INSTRUCTIONS FOR THE TASK
Find the word "dimensions" below. Copy each line that has it.
########################################
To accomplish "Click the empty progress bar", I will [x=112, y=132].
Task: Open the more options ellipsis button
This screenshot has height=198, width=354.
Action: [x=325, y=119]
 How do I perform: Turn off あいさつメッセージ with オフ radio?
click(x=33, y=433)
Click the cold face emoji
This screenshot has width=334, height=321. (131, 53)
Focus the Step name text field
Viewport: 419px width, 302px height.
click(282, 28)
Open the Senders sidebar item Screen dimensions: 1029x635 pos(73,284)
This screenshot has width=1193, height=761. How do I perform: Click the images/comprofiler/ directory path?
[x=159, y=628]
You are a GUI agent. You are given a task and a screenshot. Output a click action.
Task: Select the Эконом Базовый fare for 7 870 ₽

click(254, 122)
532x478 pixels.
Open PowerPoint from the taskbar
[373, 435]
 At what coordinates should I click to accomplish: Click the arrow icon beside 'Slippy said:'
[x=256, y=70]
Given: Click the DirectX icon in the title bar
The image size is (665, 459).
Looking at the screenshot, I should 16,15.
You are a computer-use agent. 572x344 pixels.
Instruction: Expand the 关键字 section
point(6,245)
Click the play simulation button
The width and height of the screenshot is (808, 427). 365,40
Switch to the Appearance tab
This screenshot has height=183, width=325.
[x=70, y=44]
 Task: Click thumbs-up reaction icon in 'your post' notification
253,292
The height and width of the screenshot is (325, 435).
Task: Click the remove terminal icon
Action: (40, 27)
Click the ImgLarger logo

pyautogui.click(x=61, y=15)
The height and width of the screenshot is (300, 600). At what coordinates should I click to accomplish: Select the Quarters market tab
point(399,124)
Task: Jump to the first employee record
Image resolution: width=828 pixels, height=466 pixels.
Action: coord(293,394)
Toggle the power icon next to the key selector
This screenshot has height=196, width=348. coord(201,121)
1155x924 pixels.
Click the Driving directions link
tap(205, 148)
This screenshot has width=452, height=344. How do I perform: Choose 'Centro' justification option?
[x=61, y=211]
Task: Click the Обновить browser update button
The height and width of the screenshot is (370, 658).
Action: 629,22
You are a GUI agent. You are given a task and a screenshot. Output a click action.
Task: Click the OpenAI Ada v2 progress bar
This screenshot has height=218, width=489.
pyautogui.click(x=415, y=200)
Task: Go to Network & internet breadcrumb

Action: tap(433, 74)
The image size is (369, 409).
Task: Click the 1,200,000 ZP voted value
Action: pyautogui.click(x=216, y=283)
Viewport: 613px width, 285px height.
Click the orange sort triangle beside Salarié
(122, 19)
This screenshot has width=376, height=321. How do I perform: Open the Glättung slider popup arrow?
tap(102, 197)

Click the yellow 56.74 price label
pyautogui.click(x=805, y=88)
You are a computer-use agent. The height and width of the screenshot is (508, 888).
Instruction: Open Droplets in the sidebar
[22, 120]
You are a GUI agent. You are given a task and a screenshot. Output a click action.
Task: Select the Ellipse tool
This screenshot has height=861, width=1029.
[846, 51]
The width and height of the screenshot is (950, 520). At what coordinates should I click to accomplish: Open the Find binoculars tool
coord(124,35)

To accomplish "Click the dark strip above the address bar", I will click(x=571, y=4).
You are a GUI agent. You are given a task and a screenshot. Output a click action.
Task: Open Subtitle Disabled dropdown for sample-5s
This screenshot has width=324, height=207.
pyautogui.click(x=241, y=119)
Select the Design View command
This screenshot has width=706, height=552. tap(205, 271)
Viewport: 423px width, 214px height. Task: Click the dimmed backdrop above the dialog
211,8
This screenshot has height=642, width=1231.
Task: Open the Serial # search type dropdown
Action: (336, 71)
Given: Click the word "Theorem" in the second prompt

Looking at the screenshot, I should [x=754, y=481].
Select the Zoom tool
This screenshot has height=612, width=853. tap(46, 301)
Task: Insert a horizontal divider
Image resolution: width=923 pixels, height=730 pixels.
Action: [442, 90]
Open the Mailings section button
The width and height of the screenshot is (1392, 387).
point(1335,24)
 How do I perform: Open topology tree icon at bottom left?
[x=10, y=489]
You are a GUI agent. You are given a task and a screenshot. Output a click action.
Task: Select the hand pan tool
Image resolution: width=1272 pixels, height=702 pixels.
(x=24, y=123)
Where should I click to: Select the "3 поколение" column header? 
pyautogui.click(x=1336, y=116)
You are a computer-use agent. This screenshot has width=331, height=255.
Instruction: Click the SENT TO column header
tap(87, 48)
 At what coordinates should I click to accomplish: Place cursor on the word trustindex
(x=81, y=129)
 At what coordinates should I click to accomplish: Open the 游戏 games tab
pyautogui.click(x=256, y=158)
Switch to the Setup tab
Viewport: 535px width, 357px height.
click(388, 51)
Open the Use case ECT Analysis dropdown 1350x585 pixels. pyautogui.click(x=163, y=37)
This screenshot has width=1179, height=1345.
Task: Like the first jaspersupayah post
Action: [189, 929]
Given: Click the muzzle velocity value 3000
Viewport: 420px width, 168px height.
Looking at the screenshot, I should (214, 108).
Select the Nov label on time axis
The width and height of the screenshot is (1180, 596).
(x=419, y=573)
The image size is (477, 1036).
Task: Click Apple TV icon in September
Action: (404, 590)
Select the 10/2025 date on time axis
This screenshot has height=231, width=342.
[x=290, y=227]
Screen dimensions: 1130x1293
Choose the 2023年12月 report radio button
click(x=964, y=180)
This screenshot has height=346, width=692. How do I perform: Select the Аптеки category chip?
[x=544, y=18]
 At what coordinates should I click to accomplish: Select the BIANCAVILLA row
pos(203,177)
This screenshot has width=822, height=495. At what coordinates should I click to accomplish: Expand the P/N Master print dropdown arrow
########################################
RESULT OF THE EXERCISE
Open the Senders sidebar item Screen dimensions: 1029x635 pos(73,284)
Screen dimensions: 1130x1293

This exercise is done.